OBJETIVO DEL EJERCICIO: Transcribe sin cambios las líneas de los datos que siguen, empezando por la primera y terminando en la línea que contiene "[1028, 674]", incluida esta.

DATOS A PROCESAR:
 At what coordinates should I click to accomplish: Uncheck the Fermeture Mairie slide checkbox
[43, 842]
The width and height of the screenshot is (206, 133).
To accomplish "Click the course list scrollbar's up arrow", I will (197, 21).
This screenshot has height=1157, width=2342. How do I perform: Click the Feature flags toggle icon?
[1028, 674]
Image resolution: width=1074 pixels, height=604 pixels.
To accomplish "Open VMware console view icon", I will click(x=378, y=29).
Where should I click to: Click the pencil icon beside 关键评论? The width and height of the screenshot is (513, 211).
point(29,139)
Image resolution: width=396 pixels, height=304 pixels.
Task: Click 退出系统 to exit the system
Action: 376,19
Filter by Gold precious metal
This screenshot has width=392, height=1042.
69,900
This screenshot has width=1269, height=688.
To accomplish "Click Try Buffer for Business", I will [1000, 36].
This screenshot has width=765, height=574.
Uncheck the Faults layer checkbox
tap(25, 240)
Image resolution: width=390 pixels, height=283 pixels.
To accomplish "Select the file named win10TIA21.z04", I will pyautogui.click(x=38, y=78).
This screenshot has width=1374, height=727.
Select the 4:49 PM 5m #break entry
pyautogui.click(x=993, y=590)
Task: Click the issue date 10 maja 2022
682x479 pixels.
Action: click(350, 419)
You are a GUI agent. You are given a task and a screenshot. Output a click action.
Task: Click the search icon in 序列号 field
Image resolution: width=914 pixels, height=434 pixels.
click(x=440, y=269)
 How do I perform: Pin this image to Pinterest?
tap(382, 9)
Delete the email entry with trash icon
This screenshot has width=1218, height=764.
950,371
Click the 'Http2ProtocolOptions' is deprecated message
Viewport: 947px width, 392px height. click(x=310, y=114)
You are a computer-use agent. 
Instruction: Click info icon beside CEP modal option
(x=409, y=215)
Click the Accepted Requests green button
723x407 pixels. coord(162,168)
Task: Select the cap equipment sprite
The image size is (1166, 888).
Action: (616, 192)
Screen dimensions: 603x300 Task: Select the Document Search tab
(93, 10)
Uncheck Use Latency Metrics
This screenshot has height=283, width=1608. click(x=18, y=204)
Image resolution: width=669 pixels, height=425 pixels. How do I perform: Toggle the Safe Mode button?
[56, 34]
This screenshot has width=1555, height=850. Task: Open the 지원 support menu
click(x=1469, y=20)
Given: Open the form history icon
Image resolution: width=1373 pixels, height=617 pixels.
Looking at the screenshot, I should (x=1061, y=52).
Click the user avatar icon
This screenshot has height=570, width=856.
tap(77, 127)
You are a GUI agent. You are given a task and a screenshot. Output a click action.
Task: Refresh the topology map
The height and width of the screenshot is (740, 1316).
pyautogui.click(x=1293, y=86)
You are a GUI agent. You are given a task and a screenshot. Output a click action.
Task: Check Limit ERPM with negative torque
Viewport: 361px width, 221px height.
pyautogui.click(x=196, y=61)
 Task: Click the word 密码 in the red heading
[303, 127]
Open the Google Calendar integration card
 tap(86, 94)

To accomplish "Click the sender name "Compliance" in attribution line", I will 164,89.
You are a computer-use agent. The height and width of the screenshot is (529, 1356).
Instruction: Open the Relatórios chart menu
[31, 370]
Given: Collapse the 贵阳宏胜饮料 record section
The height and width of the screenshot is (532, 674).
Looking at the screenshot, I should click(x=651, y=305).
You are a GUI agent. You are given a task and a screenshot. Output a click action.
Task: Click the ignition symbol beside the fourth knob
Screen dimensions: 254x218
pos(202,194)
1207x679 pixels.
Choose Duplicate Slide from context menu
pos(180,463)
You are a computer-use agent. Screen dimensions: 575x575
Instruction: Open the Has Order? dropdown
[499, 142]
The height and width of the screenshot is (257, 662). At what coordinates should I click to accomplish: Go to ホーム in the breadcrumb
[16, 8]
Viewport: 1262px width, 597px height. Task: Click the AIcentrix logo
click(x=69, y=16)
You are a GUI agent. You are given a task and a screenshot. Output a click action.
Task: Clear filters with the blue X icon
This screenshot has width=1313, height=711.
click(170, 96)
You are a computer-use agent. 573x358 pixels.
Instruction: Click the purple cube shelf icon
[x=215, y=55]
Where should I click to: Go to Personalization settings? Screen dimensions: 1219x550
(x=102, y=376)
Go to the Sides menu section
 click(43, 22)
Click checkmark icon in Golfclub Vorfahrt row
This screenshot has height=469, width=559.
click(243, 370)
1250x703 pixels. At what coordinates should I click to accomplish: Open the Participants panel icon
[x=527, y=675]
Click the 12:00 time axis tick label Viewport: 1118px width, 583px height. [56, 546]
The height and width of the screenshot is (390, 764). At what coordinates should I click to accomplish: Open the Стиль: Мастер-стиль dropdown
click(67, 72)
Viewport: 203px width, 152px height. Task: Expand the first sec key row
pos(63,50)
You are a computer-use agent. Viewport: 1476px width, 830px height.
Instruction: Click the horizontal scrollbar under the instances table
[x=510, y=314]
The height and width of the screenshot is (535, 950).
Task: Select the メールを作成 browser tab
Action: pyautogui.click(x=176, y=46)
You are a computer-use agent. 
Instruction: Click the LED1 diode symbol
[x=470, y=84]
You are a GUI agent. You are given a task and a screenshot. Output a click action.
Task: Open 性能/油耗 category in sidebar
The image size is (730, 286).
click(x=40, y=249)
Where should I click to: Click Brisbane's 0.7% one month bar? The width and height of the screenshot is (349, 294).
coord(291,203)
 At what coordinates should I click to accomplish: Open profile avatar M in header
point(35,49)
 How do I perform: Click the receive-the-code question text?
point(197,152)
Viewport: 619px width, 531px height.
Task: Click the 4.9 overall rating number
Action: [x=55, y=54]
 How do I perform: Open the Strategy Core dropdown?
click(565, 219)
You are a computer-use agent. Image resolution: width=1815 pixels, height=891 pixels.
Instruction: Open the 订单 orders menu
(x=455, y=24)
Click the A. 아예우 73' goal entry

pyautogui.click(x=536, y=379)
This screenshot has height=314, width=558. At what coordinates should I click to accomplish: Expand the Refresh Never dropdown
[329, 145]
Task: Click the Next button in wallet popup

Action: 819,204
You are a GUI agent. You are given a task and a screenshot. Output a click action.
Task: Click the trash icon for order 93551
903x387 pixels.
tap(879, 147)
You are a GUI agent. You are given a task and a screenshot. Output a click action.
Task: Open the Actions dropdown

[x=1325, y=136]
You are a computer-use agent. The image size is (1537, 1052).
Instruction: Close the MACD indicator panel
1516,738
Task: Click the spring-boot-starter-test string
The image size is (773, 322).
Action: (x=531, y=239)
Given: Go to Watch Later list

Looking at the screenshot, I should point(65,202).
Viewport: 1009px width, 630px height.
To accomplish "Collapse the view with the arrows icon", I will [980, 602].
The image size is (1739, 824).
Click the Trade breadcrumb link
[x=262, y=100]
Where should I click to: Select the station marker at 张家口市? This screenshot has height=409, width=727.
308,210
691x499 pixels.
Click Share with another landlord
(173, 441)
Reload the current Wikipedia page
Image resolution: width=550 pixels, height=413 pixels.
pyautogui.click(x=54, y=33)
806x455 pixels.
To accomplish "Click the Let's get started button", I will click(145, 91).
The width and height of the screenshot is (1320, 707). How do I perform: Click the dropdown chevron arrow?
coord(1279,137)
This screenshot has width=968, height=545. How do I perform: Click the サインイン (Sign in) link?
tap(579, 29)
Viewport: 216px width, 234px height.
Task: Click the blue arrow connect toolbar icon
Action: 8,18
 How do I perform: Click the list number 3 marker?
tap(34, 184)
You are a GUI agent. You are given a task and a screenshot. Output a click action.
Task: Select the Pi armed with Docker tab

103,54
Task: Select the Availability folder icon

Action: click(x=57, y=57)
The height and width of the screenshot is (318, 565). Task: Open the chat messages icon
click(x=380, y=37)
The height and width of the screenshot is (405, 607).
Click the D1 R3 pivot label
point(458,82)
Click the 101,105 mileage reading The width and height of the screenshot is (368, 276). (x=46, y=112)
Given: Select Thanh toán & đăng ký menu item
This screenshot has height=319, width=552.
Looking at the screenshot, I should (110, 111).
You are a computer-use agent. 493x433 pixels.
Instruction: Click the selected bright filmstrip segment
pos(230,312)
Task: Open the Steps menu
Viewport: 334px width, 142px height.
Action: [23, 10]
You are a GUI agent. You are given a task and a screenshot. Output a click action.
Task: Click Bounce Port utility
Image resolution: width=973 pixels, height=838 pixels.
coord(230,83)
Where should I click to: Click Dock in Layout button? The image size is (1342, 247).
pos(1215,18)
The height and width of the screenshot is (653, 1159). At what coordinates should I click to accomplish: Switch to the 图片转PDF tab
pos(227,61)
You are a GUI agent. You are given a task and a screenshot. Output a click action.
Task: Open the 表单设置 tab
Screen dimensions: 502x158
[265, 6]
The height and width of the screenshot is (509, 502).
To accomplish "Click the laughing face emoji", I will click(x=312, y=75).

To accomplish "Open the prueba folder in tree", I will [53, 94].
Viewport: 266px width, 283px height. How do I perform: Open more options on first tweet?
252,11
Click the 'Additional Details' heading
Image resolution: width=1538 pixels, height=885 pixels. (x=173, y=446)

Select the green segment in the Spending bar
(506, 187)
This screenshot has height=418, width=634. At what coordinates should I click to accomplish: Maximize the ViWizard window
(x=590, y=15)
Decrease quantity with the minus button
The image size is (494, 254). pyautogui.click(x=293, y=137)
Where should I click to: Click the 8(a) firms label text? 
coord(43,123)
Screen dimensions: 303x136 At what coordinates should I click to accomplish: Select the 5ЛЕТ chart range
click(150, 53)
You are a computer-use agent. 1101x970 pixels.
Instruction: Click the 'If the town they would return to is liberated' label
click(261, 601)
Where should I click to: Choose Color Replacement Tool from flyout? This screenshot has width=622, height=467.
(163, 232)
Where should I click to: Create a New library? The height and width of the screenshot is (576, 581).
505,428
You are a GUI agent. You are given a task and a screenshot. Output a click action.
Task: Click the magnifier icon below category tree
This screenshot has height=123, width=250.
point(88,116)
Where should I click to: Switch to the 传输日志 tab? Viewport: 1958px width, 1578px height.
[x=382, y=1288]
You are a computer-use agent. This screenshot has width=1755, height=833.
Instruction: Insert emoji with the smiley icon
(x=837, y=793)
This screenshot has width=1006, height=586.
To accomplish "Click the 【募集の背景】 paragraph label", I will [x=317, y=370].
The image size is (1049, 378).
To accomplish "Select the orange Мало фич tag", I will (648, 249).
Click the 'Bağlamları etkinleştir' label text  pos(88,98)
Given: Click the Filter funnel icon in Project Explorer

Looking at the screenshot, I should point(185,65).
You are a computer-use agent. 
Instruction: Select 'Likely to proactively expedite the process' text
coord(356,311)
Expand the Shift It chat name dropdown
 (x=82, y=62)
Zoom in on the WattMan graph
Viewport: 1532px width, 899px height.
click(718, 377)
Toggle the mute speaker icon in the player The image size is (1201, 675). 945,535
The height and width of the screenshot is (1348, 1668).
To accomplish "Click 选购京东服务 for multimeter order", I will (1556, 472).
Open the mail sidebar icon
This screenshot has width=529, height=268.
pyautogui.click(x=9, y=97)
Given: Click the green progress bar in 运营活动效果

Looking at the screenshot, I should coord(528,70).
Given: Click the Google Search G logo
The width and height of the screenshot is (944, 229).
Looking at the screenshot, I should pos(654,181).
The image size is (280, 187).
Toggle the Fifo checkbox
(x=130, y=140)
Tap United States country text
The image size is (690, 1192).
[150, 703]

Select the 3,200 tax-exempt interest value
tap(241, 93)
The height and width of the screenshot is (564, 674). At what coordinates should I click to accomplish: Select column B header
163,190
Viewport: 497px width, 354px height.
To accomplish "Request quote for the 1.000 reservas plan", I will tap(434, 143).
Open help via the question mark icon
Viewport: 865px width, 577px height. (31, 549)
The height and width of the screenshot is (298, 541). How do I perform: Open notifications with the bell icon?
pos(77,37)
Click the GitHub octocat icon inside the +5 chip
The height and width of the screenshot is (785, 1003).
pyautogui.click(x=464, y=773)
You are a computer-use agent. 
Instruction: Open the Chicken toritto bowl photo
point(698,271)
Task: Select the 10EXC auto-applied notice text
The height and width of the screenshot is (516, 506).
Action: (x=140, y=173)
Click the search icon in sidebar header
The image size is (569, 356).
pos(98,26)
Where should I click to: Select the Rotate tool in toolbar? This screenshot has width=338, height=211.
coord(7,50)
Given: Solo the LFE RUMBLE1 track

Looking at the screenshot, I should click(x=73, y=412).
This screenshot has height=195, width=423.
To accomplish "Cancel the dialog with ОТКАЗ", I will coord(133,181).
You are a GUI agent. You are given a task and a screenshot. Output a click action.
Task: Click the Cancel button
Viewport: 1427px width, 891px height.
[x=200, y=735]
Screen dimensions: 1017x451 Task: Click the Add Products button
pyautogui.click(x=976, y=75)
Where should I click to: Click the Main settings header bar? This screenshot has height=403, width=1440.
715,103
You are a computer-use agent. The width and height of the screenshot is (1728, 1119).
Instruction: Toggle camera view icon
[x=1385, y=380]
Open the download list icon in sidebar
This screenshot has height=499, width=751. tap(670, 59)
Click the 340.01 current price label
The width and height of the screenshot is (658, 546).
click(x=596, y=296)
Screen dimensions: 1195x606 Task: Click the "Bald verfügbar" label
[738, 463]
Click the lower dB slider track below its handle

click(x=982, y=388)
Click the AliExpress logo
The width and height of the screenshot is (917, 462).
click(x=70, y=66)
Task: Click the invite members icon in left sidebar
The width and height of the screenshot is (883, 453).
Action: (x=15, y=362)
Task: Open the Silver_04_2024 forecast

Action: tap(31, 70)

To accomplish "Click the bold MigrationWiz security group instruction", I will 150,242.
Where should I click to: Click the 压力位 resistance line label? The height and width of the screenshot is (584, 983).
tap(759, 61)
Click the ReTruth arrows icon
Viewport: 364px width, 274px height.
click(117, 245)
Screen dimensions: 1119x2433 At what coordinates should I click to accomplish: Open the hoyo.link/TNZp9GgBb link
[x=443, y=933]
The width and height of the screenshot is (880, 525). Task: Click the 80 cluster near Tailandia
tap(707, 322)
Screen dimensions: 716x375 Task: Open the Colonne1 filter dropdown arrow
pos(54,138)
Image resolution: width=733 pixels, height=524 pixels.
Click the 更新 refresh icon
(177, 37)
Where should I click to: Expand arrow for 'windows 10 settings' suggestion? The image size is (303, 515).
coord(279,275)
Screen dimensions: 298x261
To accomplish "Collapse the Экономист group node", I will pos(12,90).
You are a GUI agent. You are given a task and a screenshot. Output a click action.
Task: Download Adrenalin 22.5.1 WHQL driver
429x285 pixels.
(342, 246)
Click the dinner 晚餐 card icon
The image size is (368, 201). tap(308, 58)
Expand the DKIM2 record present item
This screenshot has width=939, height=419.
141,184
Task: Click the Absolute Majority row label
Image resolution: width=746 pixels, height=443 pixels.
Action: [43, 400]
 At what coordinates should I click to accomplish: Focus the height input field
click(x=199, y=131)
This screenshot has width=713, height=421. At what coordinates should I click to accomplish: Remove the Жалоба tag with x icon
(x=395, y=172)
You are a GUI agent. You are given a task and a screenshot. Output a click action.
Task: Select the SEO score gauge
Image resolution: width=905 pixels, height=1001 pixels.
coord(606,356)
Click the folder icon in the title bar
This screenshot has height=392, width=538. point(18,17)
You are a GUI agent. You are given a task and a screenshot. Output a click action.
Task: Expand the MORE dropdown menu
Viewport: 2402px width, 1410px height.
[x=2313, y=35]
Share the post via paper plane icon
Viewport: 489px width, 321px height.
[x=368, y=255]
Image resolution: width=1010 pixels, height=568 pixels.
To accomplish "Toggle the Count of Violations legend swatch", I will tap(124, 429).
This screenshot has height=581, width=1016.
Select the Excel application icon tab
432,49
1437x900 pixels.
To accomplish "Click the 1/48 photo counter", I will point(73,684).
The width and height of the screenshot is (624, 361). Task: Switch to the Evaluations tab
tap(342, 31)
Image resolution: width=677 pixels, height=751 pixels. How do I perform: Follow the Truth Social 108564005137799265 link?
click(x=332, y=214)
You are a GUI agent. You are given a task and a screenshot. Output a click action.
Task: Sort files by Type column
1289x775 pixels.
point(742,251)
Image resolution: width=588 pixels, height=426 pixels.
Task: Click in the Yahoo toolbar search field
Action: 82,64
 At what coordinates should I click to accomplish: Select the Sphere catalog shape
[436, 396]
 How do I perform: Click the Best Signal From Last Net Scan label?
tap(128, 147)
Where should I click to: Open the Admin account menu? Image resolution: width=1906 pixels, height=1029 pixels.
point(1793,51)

RESULTADO DE LA TAREA:
 At what coordinates should I click to accomplish: Uncheck the Fermeture Mairie slide checkbox
[43, 842]
The width and height of the screenshot is (206, 133).
To accomplish "Click the course list scrollbar's up arrow", I will (197, 21).
This screenshot has height=1157, width=2342. How do I perform: Click the Feature flags toggle icon?
[1028, 674]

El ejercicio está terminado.